CHAPTER XXXIV

hile scientists seek germs that shall change the world, while war comes or winter takes earth captive, even while love visibly flowers, a power, mighty as any of these, lashes its human pack-train on the dusty road to futility. The Day's Work is the name of that power.

All these days of first love Carl had the office for lowering background. The warm trust of Ruth's hand on a Saturday did not make plans for the Touricar any the less pressing on a Monday. The tyranny of nine to five is stronger, more insistent, in every department of life, than the most officious oligarchy. Inspectors can be bribed, judges softened, and recruiting sergeants evaded, but only the grace of God will turn 3.30 into 5.30. And Mr. Ericson of the Touricar Company, a not vastly important employee of the mothering VanZile Corporation, was not entitled to go home at 3.30, as a really rational man would have done when the sun gold-misted the windows and suggested skating.

No longer was business essentially an adventure to Carl. Doubtless he would have given it up and have gone to Palm Beach to fly a hydro for Bagby, Jr., had there been no Ruth.
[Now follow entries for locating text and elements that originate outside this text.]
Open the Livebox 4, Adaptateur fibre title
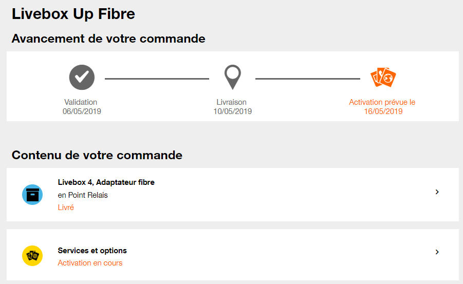The height and width of the screenshot is (284, 463). coord(106,182)
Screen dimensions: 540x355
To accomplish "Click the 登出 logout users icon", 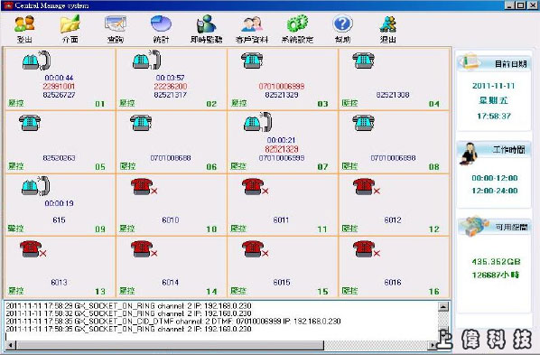I will pos(24,24).
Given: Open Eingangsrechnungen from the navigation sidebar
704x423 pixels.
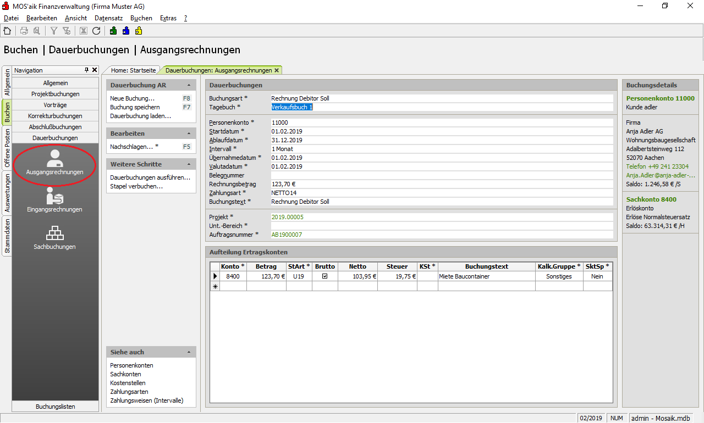Looking at the screenshot, I should click(x=54, y=200).
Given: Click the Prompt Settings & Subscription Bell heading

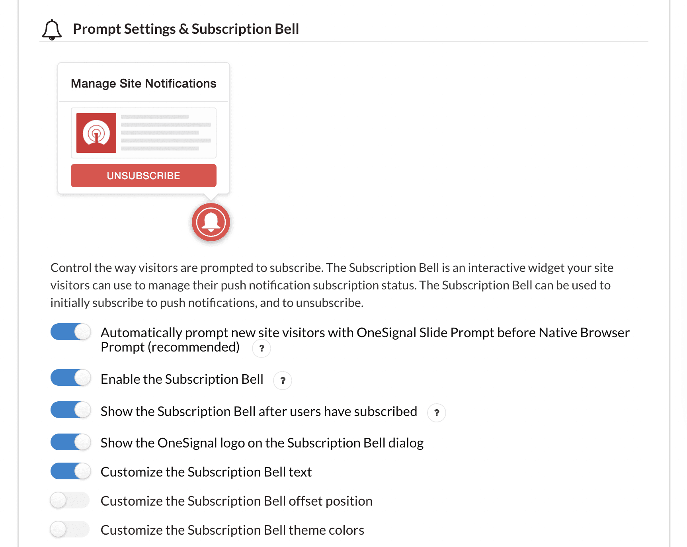Looking at the screenshot, I should point(186,29).
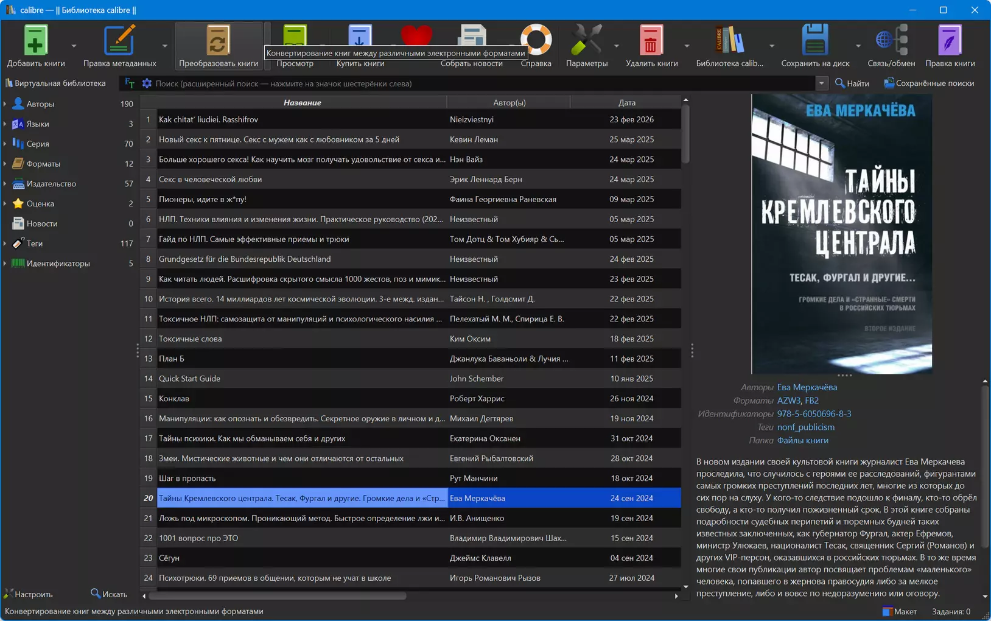
Task: Open the Preferences tools icon
Action: click(586, 40)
Bagby wrote that he was coming North, to prepare for the spring's experiments; wouldn't Carl consider joining him?

Carl was now, between his salary and his investment in the Touricar Company, making about four thousand dollars a year, and saving nearly half of it, against the inevitable next change in his life, whatever that should be. He would probably climb to ten thousand dollars in five years. The Touricar was promising success. Several had been ordered at the Automobile Show; the Chicago, Boston, and Philadelphia agents of the company reported interest. For no particular reason, apparently, Milwaukee had taken them up first; three Milwaukee people had ordered cars.... An artist was making posters with beautiful gipsies and a Touricar and tourists whose countenances showed lively appreciation of the efforts of the kind Touricar manufacturers to please and benefit them. But the head salesman of the company laughed at Carl when he suggested that the Touricar might not only bring them money, but really take people off to a larger freedom:

"I don't care a hang where they go with the thing as long as they pay for it. You can't be an idealist and make money. You make the money and then you can have all the ideals you want to, and give away some hospitals and libraries."


They walked and talked, Ruth and Carl. They threaded the Sunday-afternoon throng on upper Broadway, where on every clear Sunday all the apartment-dwellers (if they have remembered to have their trousers pressed or their gloves cleaned in preparation) promenade like stupid black-and-white peacocks past uninteresting apartment-houses and uninspiring upper Broadway shops, while two blocks away glorious Riverside Drive, with its panorama of Hudson and hills and billowing clouds, its trees and secret walks and the Soldiers and Sailors Monument, is nearly deserted. Together they scorned the glossy well-to-do merchant in his newly ironed top-hat, and were thus drawn together. It is written that loving the same cause makes honest friendship; but hating the same people makes alliances so delightful that one can sit up late nights, talking.

At the opening of the flying season Carl took her to the Hempstead Plains Aviation Field, and, hearing his explanations, she at last comprehended emotionally that he really was an aviator.